**What you need to do**
Take the line containing "This screenshot has" through the last line of the data and retype those lines exactly. Pictures do not belong in the copy.

**Records for processing**
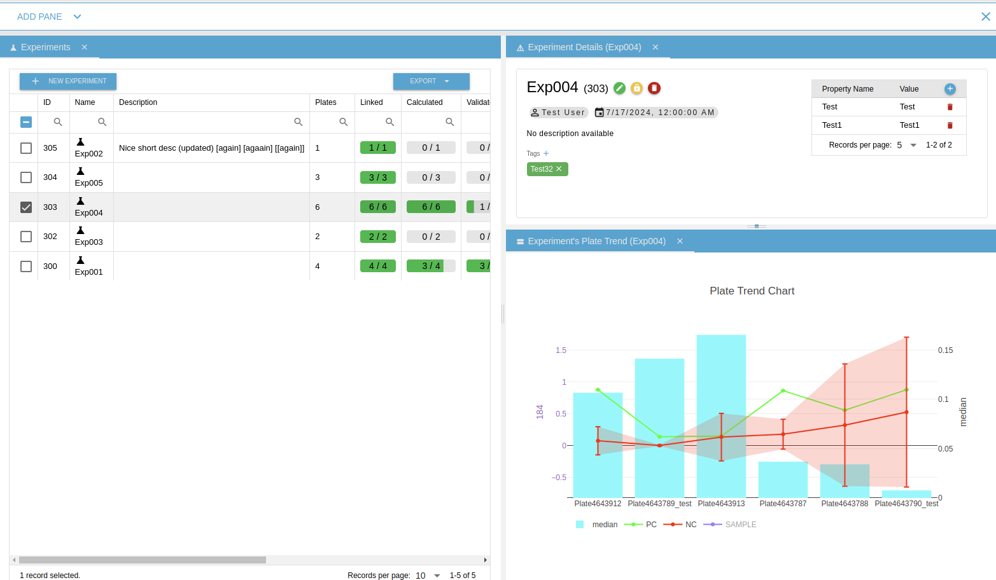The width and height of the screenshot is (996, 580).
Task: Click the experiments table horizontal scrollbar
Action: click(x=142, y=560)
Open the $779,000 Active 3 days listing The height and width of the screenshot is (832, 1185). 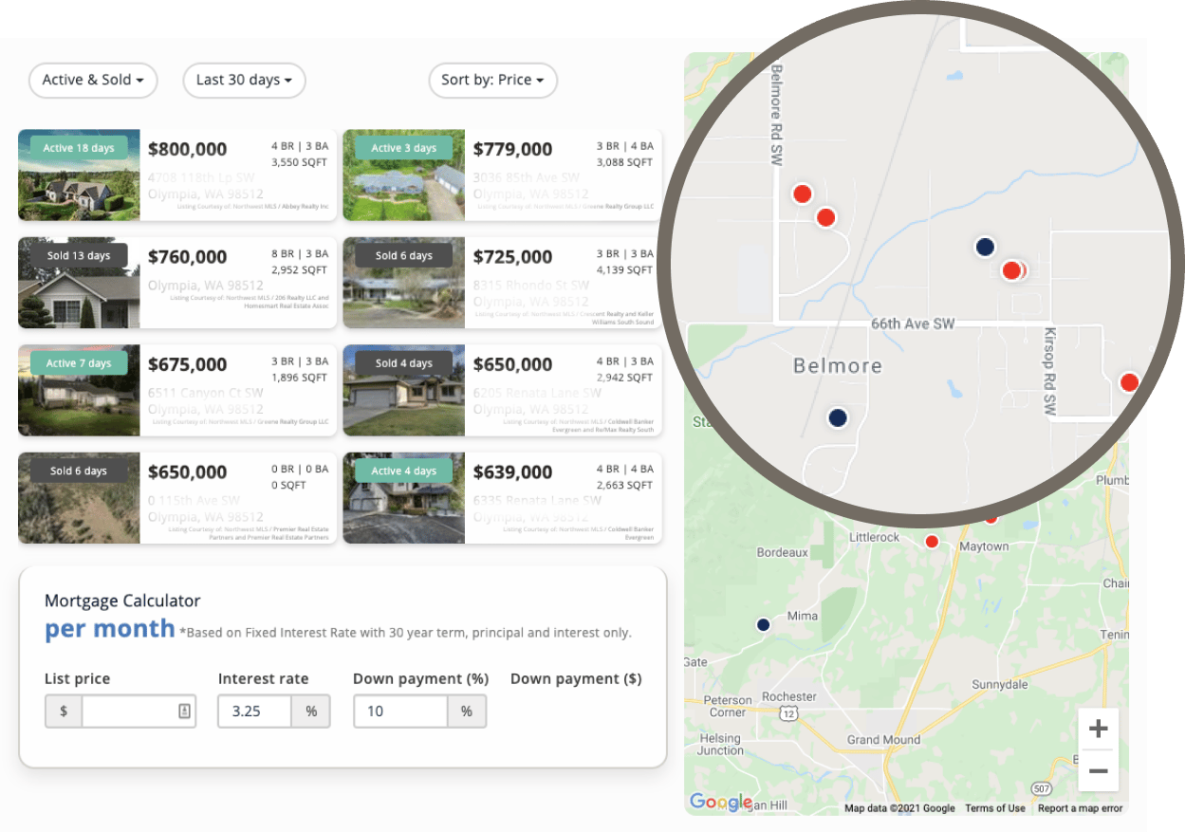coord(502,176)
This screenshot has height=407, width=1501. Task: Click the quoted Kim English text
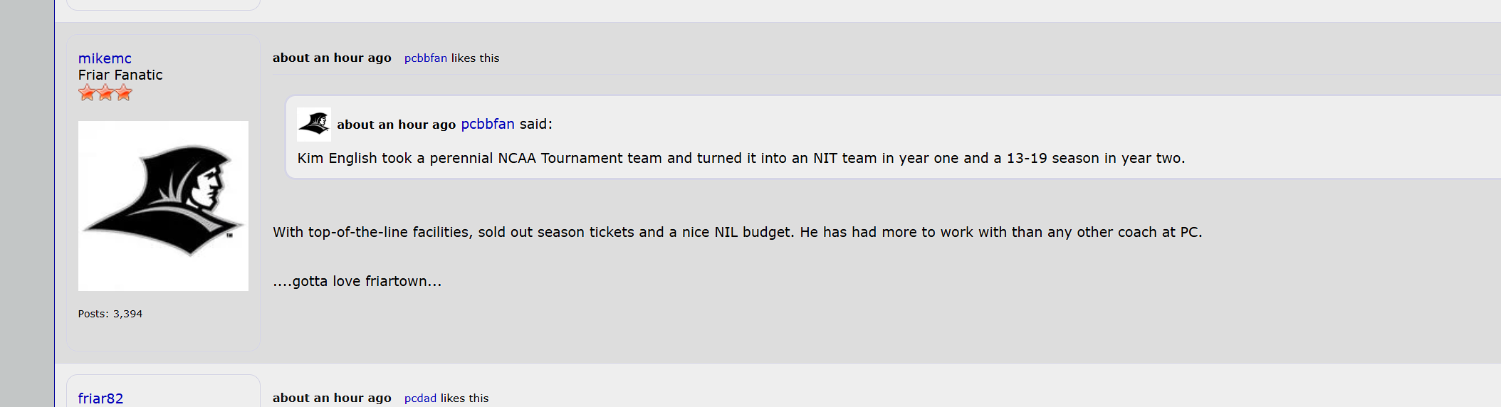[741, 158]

**Exercise output**
This screenshot has height=407, width=1501. Task: Click the quoted Kim English text
[741, 158]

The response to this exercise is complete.